C: Adrenal-targeting drugs are not the mainstay therapy for metastatic prostate cancer (Paragraph 3).
D: First-generation AR antagonists are not considered the mainstay and are not indicated as monotherapy (Paragraph 5).
Memory Tool: “A-Gone: Metastatic Gone” to remember that GnRH agonists are the mainstay for metastatic prostate cancer.
Reference Citation: Table 161.1, Paragraph 1.
Rationale: Knowing the first-line treatment for conditions like metastatic prostate cancer is crucial for providing optimal care.
Clinical Vignette: A 58-year-old man with prostate cancer is started on a new medication to prevent a testosterone surge. Which class of drugs is he likely taking?
Multiple-Choice Options:
A. GnRH agonists
B. GnRH antagonists
C. Adrenal-targeting drugs
D. 5α-Reductase inhibitors
Correct Answer: B. GnRH antagonists
In-Depth Explanation:
A: GnRH agonists initially stimulate the release of LH and are not used to prevent a testosterone surge (Paragraph 1).

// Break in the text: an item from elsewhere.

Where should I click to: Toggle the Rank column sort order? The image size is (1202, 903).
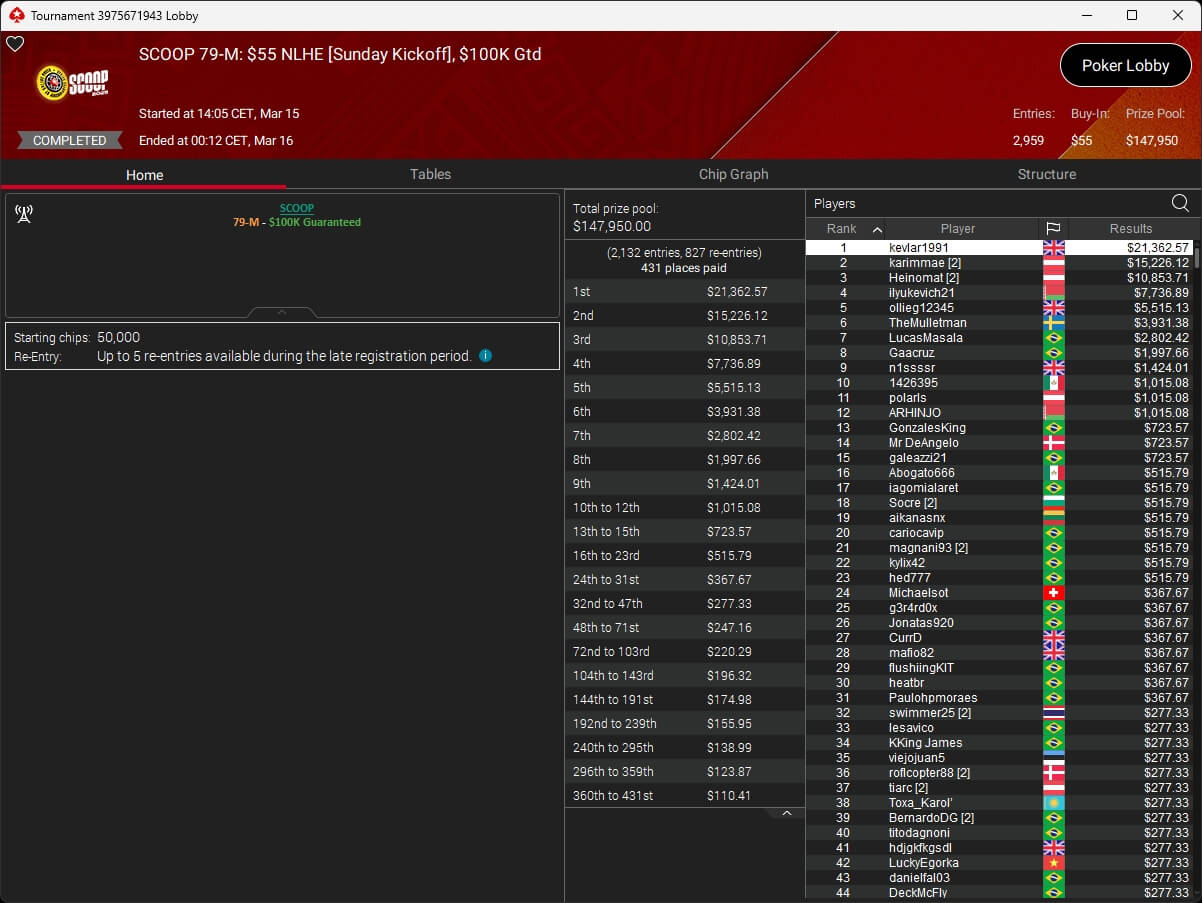pyautogui.click(x=845, y=229)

B: GnRH antagonists like Degarelix and Abarelix prevent a testosterone surge by blocking the release of GnRH (Paragraph 2).

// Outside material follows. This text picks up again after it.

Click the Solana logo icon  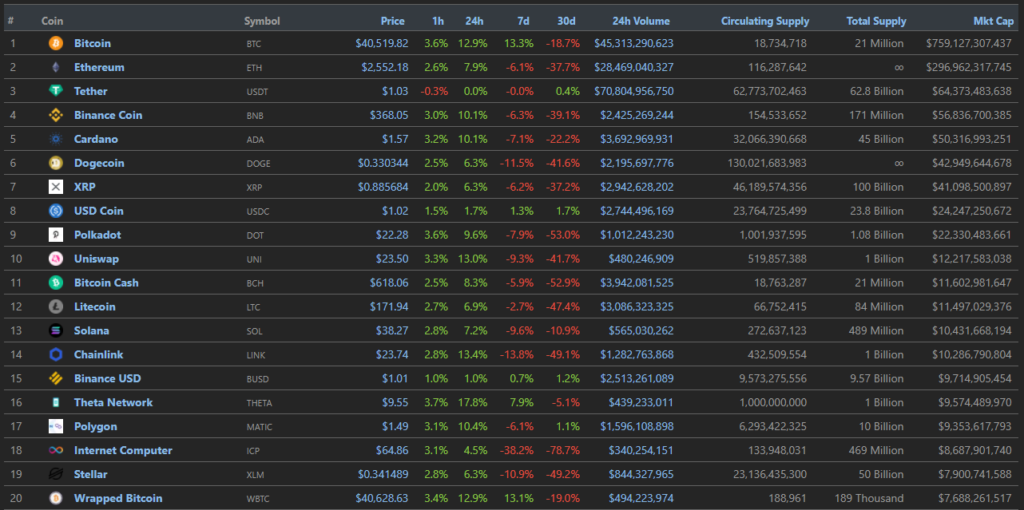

C: Adrenal-targeting drugs inhibit cytochrome P450 enzymes and are not used for preventing testosterone surges (Paragraph 3).
D: 5α-Reductase inhibitors are not used to prevent testosterone surges; they inhibit the conversion of testosterone to DHT (Paragraph 7).
Memory Tool: “Antagonize to Neutralize Surge” to remember that GnRH antagonists prevent testosterone surges.
Reference Citation: Table 161.1, Paragraph 2.
Rationale: Accurate understanding of drug mechanisms allows you to select the appropriate medication for specific patient needs.